_What to work on_:
Below are records; the lines starting at the one with "The image size is (1335, 1059)." and ending at the one with "The image size is (1196, 540)." must be reproduced exactly, both included. Pictures must not appear.

=== Task material ===

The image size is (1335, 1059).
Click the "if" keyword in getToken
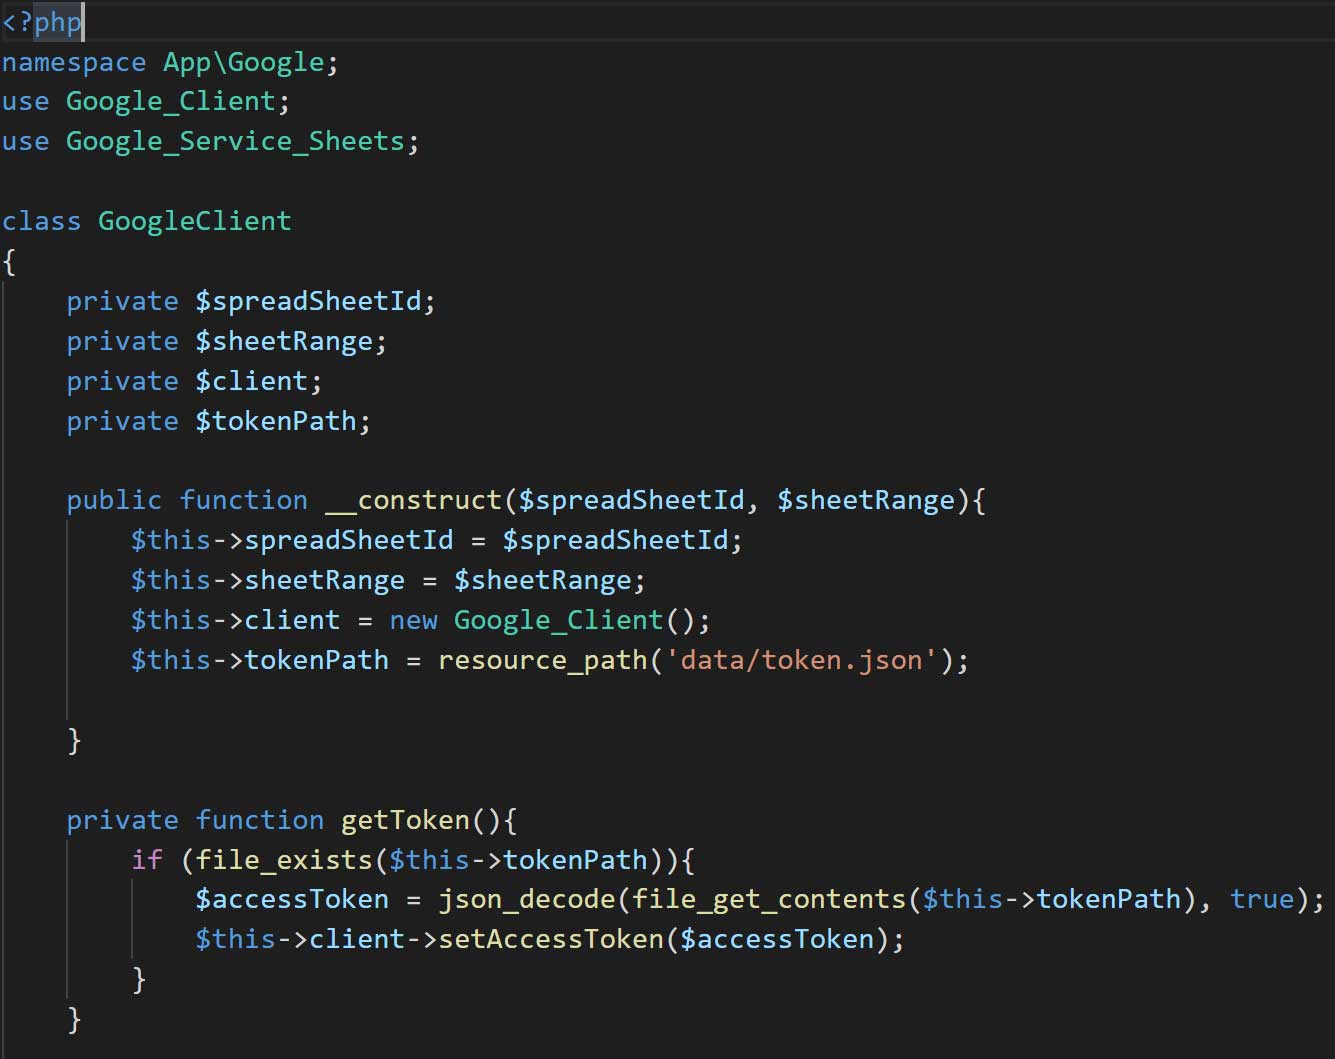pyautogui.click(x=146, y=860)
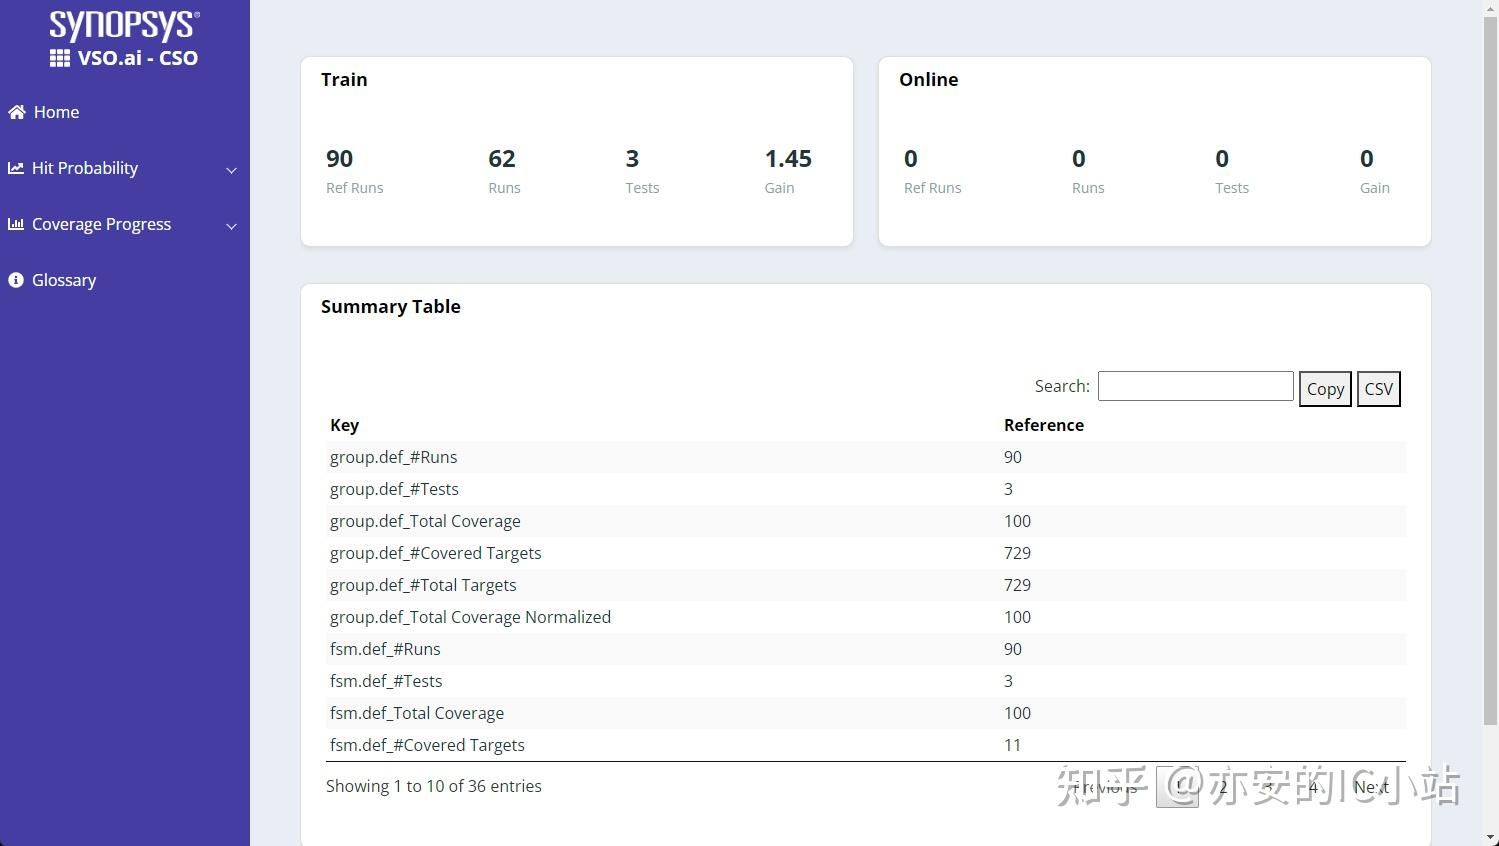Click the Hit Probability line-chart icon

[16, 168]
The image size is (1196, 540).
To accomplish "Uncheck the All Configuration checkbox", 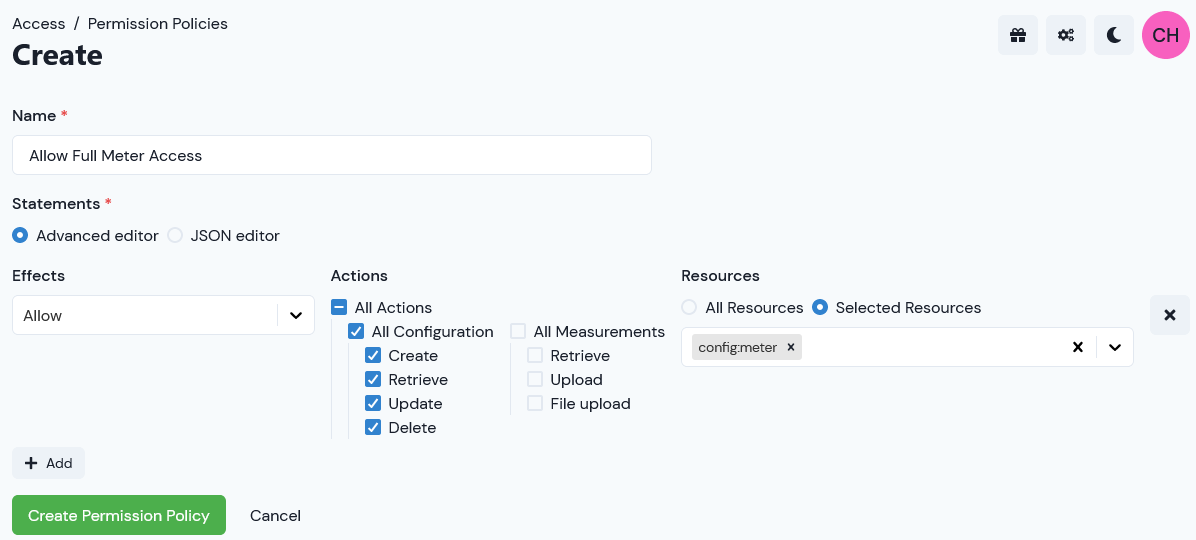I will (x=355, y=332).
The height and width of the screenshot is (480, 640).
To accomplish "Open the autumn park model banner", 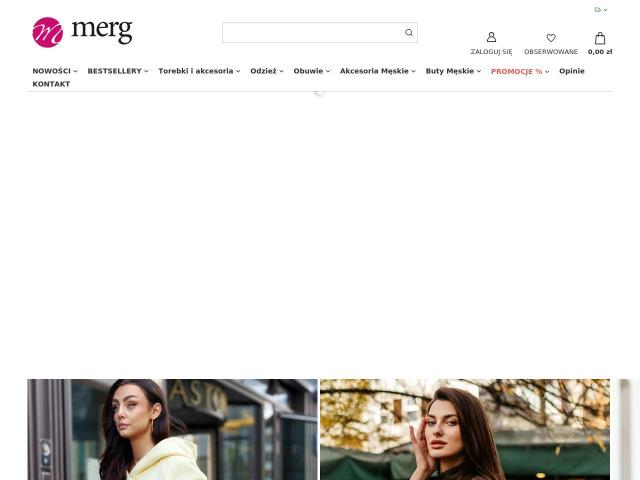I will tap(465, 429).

===
=== Task material ===

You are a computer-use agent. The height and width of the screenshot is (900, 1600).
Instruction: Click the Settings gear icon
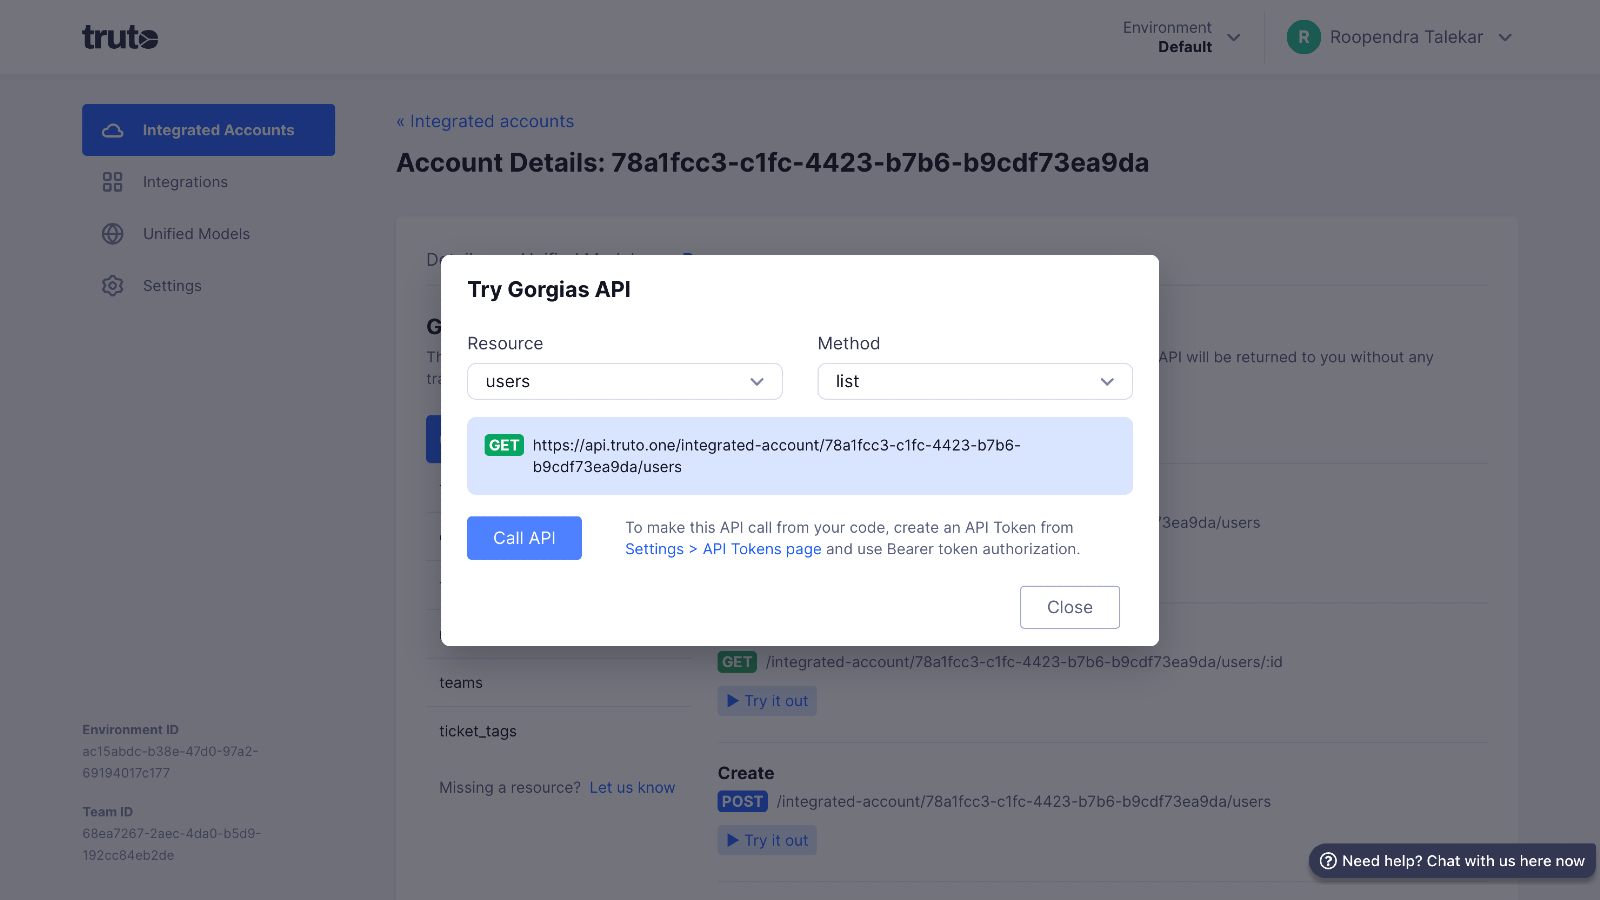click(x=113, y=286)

===

_Task solution_:
The image size is (1335, 1059).
Click the "if" keyword in getToken
pyautogui.click(x=146, y=860)
Click the Hit Probability line-chart icon

[16, 168]
The image size is (1196, 540).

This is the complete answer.